GIVEN PASSAGE:
Grenfell Tower: ruling class criminal negligence

June 15, 2017 at 9:55 pm (campaigning, capitalism, class, Conseravative Party, crime, hell, Human rights, Jim D, Tory scum, tragedy)

“People were waving scarves, flashing phones, torches, flapping their windows back and forth, crying for help … At first people [on the ground below] were trying to help them, pushing at cordons. I could see the smoke billowing behind them and in some cases I could see the flames, until they disappeared … [by 4am] there was no sign of life. Everyone was in a resigned state of shock. We couldn’t do anything and we were coming to accept the fire brigade couldn’t do anything either … I’ll never forget the sound of those screams: the screams of children and grown men” (would-be rescuer Robin Garton, quoted in The Times).

The faces look out from the newspaper, smiling in happier times. Many of them black or Middle Eastern with names like Khadija Kaye, Jessica Urbano  and Ali Yawa Jafari. But also Sheila Smith and Tony Disson. Then you read about people throwing their children out of high windows in the hope that someone would catch them, people jumping (some on fire) to almost certain death (shades of 9/11) and mother of two Rania Ibrham sending a Snapchat video to a friend who described it: “She’s praying and she’s saying ‘Forgive me everyone, goodbye’.”

This all happened in 2017 in one of the wealthiest boroughs in London, under a Tory council and a Tory government. But these people weren’t wealthy: they were amongst the poorest in the city, living cheek by jowl with people of enormous wealth.

It turns out that the local residents’ group, the Grenfell Action Group, had repeatedly warned the council and the so-called Tenant Management Organisation (ie the landlord) that a disaster was coming. In November of last year Edward Daffarn published a post on the Grenfell Action Group blog, entitled Playing with Fire, in which he warned that “only a catastrophic event will expose the ineptitude and incompetence of our landlord, the Kensington and Chelsea Management Organisation (KCTMO) and bring an end to the dangerous living conditions and neglect of health and safety legislation that they inflict upon their tenants and leaseholders.”

Local (Labour) councillor Judith Blakeman attempted to raise concerns with council officials and the management body “ad nauseam” since refurbishment of the block began in 2014: “They kept reassuring us that everything was fine” she said.

The refurbishment involved encasing the building with cladding that fire safety experts have long warned compromises the safety of tower blocks whose original “compartmentalised” design had incorporated rigorous fire safety standards (it also meant that advice to residents to “stay put” in the event of a fire was fatally inappropriate). An “external cladding fire” had caused the death of six people in Lakanal House tower block in South London in 2009. At the inquest into that disaster, the coroner had recommended that the government should review fire safety guidance to landlords and, in particular, the danger of the “spread of fire over the external envelope” of buildings (ie the use of external cladding). She also recommended that sprinkler systems be fitted to all high-rise buildings. None of this happened.

WHAT THIS TASK INVOLVES: Could you repeat the Grenfell Tower text from "The faces look" to "of enormous wealth.", swapping "wealthiest" for "most affluent"? The lines after this point come from a different source.

DATASET EXTRACT:
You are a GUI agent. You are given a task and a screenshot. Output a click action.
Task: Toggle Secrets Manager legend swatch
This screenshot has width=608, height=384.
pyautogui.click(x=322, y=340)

ANSWER TO THIS TASK:
The faces look out from the newspaper, smiling in happier times. Many of them black or Middle Eastern with names like Khadija Kaye, Jessica Urbano  and Ali Yawa Jafari. But also Sheila Smith and Tony Disson. Then you read about people throwing their children out of high windows in the hope that someone would catch them, people jumping (some on fire) to almost certain death (shades of 9/11) and mother of two Rania Ibrham sending a Snapchat video to a friend who described it: “She’s praying and she’s saying ‘Forgive me everyone, goodbye’.”

This all happened in 2017 in one of the most affluent boroughs in London, under a Tory council and a Tory government. But these people weren’t wealthy: they were amongst the poorest in the city, living cheek by jowl with people of enormous wealth.